There has been pressure on the government from MPs and the property industry to extend the stamp duty holiday. Will there be an extension and if not, how much will you have to pay in stamp duty after 31 March?
On 1 February MPs had a debate in Parliament about whether to extend the stamp duty holiday that was introduced last July by the Chancellor Rishi Sunak. The government has been under increasing pressure from many MPS to extend it by six months. An online petition campaigning for the extension has secured almost 140,000 signatures. The stamp duty holiday is currently set to expire on 31 March 2021. This means that anyone thinking of purchasing a property who is yet to start the process is very likely to miss the deadline and will have to pay stamp duty.
An extension or a phased system for the stamp duty would allow buyers who have reached a certain point in their property purchase to complete and still benefit from the potential saving of up to £15,000.
There are concerns that some property purchases could fall through if the deadline is not extended. Figures from property website Rightmove indicate that of the 613,000 sales agreed currently in the pipeline, around 100,000 could miss out on the stamp duty saving. A spokesman for residential services company LRG says that 9.5 per cent of home-buyers report that the holiday not being extended would seriously affect their decision to buy.
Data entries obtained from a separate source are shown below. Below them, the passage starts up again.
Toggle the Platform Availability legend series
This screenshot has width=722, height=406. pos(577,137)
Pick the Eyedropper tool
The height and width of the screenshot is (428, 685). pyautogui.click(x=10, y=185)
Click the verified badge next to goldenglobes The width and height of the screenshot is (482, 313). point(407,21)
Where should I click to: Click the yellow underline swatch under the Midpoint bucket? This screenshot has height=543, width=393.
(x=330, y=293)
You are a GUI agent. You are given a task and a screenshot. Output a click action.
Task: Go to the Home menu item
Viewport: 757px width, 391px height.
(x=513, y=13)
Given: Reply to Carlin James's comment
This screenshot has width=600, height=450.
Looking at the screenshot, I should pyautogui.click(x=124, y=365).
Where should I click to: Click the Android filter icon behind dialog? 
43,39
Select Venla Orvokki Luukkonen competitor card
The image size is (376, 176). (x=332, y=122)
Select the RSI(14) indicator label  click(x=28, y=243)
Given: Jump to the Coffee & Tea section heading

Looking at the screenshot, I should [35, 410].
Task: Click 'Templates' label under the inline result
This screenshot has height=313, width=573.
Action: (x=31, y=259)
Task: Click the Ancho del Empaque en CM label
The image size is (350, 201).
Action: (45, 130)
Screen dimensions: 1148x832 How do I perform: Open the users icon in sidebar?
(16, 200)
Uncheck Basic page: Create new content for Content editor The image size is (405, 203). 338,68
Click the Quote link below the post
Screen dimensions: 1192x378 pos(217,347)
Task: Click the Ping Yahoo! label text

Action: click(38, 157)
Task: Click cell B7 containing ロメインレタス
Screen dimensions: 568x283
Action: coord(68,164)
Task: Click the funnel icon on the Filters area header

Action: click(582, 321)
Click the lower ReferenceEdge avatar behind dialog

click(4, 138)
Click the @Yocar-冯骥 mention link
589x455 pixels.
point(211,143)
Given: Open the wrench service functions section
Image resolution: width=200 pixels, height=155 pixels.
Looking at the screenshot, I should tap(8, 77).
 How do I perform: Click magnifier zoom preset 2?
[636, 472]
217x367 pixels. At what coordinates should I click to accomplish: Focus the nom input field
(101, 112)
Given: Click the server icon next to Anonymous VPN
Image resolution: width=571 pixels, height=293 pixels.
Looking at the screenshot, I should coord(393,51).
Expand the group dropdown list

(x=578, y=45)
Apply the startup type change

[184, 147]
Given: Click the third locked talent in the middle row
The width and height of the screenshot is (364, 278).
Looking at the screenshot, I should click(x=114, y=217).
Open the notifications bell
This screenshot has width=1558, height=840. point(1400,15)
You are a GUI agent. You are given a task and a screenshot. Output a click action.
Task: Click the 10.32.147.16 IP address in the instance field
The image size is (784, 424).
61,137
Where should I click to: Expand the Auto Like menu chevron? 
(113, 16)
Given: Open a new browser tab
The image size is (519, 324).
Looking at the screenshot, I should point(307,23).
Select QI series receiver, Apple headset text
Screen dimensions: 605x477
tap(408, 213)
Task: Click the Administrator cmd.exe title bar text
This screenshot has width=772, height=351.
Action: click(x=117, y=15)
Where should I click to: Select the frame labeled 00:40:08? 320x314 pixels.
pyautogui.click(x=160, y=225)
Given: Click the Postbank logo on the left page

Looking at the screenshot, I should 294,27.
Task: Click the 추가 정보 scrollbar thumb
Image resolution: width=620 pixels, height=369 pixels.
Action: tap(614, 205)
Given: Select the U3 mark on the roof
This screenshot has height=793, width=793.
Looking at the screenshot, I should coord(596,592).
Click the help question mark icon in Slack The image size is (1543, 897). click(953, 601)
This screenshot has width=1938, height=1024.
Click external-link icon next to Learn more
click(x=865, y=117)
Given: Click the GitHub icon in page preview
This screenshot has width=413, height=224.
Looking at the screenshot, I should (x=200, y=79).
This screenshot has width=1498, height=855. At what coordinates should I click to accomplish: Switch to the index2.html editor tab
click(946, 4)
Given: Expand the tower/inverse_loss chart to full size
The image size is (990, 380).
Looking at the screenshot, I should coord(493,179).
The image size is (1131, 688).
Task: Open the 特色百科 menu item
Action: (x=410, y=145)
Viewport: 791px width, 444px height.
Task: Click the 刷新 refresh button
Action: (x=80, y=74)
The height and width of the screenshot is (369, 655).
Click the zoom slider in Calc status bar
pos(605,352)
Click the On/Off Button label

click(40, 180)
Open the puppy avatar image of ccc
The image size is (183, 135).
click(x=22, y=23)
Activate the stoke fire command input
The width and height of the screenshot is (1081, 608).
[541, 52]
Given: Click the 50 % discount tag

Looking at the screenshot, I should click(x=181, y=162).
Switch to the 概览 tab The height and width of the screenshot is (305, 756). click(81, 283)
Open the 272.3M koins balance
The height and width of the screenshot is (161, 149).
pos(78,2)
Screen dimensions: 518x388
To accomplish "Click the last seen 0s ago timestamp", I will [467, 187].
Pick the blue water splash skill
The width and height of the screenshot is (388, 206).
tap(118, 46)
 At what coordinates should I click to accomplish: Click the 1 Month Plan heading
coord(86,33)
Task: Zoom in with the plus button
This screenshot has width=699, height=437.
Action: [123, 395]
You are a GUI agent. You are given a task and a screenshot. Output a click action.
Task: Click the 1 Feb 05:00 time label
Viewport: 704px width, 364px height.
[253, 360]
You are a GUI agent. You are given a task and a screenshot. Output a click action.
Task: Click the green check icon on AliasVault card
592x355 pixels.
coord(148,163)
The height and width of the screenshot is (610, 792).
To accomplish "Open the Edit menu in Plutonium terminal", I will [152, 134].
Waiting for the Chancellor’s budget
Both Conservative and Labour MPs have said the deadline should be extended. A debate in Parliament was inconclusive. Despite MPs asking for a tapered approach to easing stamp duty, financial secretary to the Treasury, Jesse Norman MP, who was speaking for the government, would not say whether the holiday would be extended. The MP said he was aware of the ‘strength of feeling’ on the issue, but he was not allowed to comment on a tax policy ‘outside of a fiscal event’. He did stress that the government would listen to representations from the industry and the views of home buyers. However, as things currently stand, the stamp duty is still set to end on 31 March. We will have to wait until the Chancellor’s budget on 3 March to find out if there is likely to be any change to this expiry date.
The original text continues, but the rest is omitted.